5) Crime dans le sable

Postulat semblable au précédent, sauf que la surface vierge est constituée de sable ou de boue immaculée, voire de poussière. Paul Halter n’a pas manqué d’exploiter cette situation ébouriffante, notamment dans Les fleurs de Satan, dans Meurtre dans un manoir anglais (l’histoire de Mme Leblanc), ainsi que dans :

 

• À 139 pas de la mort. Un cadavre fraîchement déterré d’un cimetière est replacé dans sa propre maison, inviolée depuis son décès qui remonte à plusieurs années. Lorsque les policiers seront amenés à visiter les lieux, ils trouveront le cadavre dans une des pièces centrales, et noteront l’épaisse couche de poussière qui recouvre tout le sol…  Mais elle est vierge de toute empreinte !

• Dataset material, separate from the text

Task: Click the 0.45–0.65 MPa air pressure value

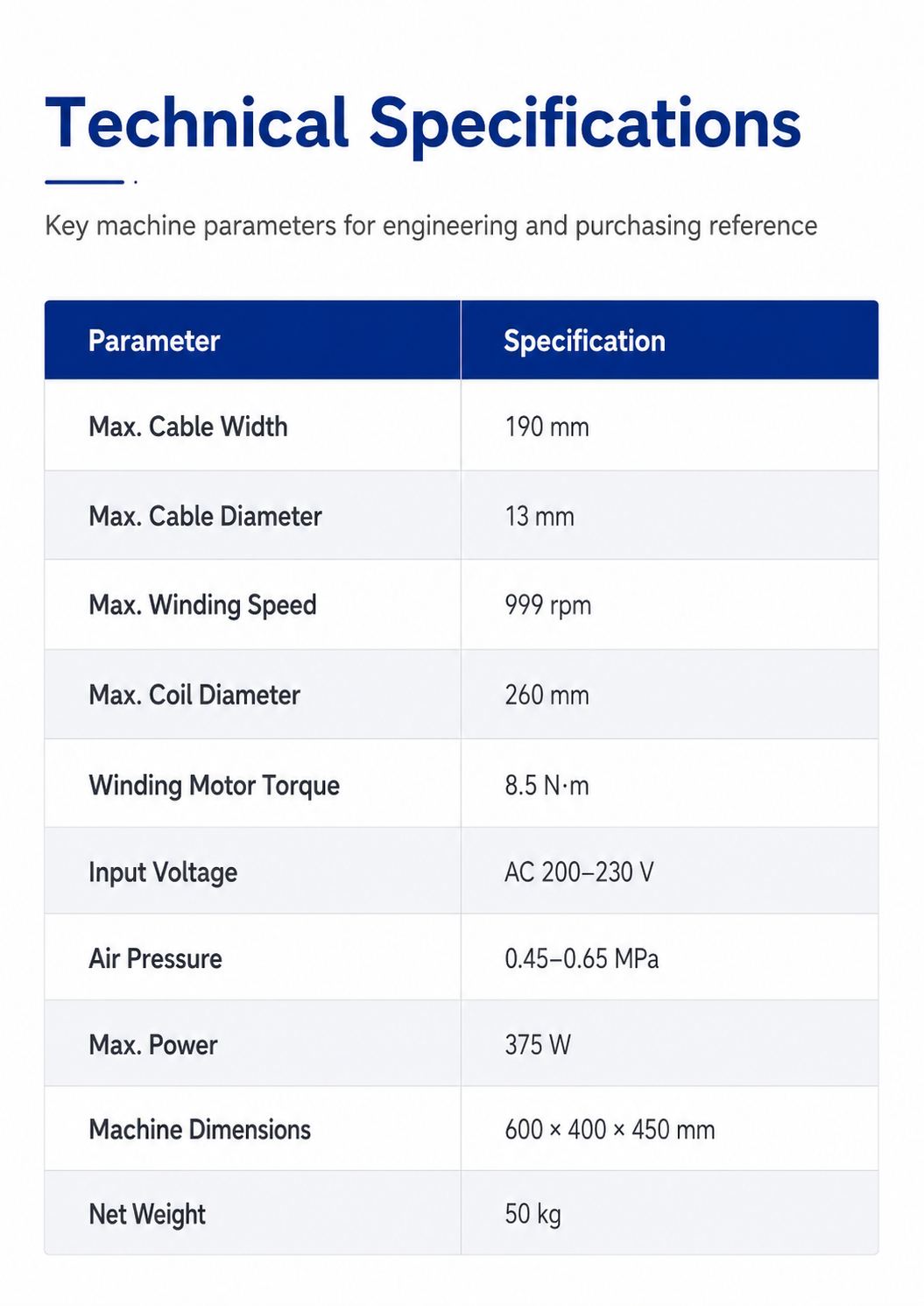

• Les Sept Merveilles du crime. L’assassin a eu l’élégance de prévenir les policiers de l’heure et de l’endroit de son futur forfait. Ils le talonnent, mais arrivent trop tard. C’est au milieu d’une grande étendue de terre détrempée par les averses, qu’ils retrouveront le corps d’Anaïs Charles, un couteau de cuisine planté dans la poitrine. Comme pour mieux mettre son crime en lumière, l’assassin a allumé 36 chandelles, soigneusement disposées autour de sa victime. Et bien sûr, seules les empreintes de celle-ci sont visibles sur le sol boueux…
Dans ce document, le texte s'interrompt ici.